For patients, too, the landscape of chronic pain is wildly varied. Some people endure a miserable year of low-back pain, only to have it vanish for no clear reason. Others aren’t so lucky. A friend of a friend spent five years with extreme pain in his arm and face after roughhousing with his son. He had to stop working, couldn’t drive, couldn’t even ride in a car without a neck brace. His doctors prescribed endless medications: the maximum dose of gabapentin, plus duloxetine and others. At one point, he admitted himself to a psychiatric ward, because his pain was so bad that he’d become suicidal. There, he met other people who also became suicidal after years of living with terrible pain day in and day out.

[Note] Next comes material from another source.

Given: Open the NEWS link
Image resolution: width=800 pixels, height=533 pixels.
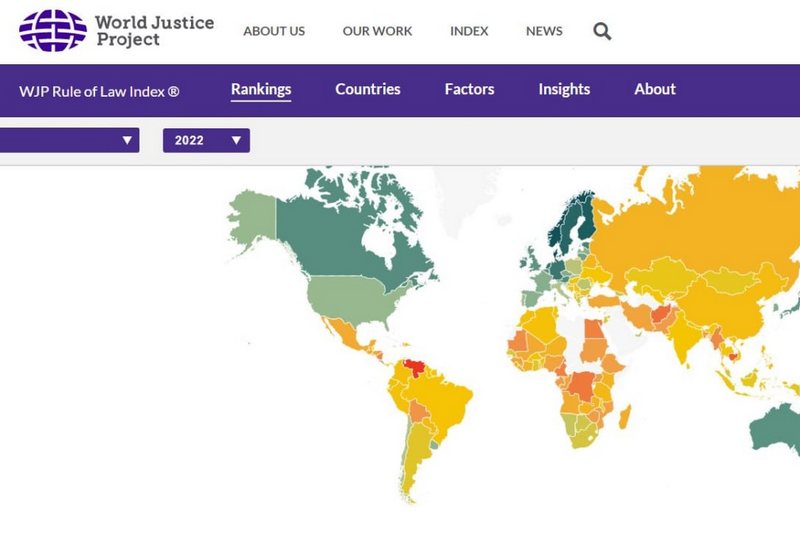Looking at the screenshot, I should [x=544, y=31].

The thing that makes chronic pain so awful is that it’s chronic: a grinding distress that never ends. For those with extreme pain, that’s easy to understand. But even less severe cases can be miserable. A pain rating of 3 or 4 out of 10 sounds mild, but having it almost all the time is grueling — and limiting. Unlike a broken arm, which gets better, or tendinitis, which hurts mostly in response to overuse, chronic pain makes your whole world shrink. It’s harder to work, and to exercise, and even to do the many smaller things that make life rewarding and rich.
It’s also lonely. When my arms first went crazy, I could barely function. But even after the worst had passed, I saw friends rarely; I still couldn’t drive more than a few minutes, or sit comfortably in a chair, and I felt guilty inviting people over when there wasn’t anything to do. As Christin Veasley, director and co-founder of the Chronic Pain Research Alliance, puts it: “With acute pain, medications, if you take them, they get you over a hump, and you go on your way. What people don’t realize is that when you have chronic pain, even if you’re also taking meds, you rarely feel like you were before. At best, they can reduce your pain, but usually don’t eliminate it.”

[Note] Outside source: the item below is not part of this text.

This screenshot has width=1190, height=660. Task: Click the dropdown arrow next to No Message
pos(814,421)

A cruel Catch-22 around chronic pain is that it often leads to anxiety and depression, both of which can make pain worse. That’s partly because focusing on a thing can reinforce it, but also because emotional states have physical effects. Both anxiety and depression are known to increase inflammation, which can also worsen pain. As a result, pain management often includes cognitive behavioral therapy, meditation practice or other coping skills. But while those tools are vital, it’s notoriously hard to reprogram our reactions. Our minds and bodies have evolved both to anticipate pain and to remember it, making it hard not to worry. And because chronic pain is so uncomfortable and isolating, it’s also depressing.